Problem>
Would you copy every line of the listing below that includes the word "click"?

Provided records>

Start of Block

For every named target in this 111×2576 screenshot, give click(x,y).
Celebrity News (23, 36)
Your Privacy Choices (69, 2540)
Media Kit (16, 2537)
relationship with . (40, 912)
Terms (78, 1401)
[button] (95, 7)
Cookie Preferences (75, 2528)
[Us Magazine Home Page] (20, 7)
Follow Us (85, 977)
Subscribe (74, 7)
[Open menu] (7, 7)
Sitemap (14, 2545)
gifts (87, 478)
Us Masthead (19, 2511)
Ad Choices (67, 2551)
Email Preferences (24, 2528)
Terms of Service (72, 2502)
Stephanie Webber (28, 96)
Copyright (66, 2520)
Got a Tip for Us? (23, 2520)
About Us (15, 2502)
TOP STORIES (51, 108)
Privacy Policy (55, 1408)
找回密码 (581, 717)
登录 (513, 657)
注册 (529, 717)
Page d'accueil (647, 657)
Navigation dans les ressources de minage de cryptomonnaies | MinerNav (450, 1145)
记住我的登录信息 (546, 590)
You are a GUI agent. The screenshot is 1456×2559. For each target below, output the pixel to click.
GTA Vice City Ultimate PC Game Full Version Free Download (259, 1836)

End of Block
Start of Block

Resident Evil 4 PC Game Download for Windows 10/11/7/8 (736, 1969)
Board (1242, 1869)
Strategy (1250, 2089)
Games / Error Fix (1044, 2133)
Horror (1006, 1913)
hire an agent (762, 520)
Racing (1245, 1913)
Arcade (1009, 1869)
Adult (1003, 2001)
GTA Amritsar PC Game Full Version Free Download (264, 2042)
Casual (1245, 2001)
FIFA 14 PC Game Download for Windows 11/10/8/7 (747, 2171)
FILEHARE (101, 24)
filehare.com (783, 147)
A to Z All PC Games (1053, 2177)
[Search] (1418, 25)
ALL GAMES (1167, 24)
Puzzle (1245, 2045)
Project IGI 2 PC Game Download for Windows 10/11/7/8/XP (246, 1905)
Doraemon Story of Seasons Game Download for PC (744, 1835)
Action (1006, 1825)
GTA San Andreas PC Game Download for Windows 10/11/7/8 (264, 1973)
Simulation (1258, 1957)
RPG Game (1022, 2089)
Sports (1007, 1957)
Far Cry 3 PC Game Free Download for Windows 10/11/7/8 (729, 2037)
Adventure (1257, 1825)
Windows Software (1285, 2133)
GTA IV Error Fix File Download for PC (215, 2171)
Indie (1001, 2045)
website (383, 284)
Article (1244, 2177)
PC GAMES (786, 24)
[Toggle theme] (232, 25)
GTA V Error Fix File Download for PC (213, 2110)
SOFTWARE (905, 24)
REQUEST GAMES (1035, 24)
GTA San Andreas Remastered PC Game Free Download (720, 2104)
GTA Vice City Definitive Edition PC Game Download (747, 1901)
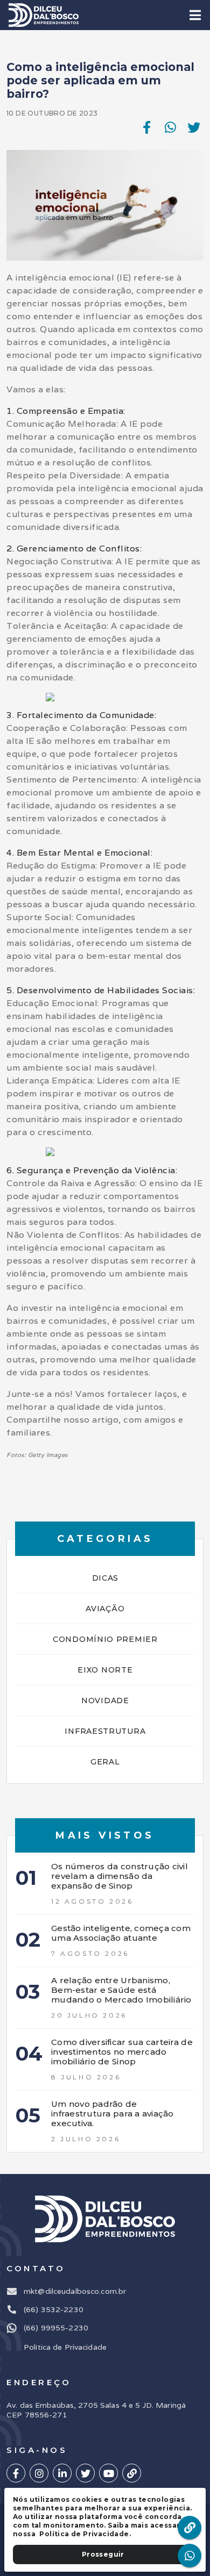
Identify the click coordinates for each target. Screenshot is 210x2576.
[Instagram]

End of Block

Solution for this task>
For every named target in this 111×2576 screenshot, give click(x,y).
You are a GUI agent. The screenshot is 1456×2559. For each target below, output the pixel to click.
Identify the click coordinates for each target. Screenshot is 210x2576.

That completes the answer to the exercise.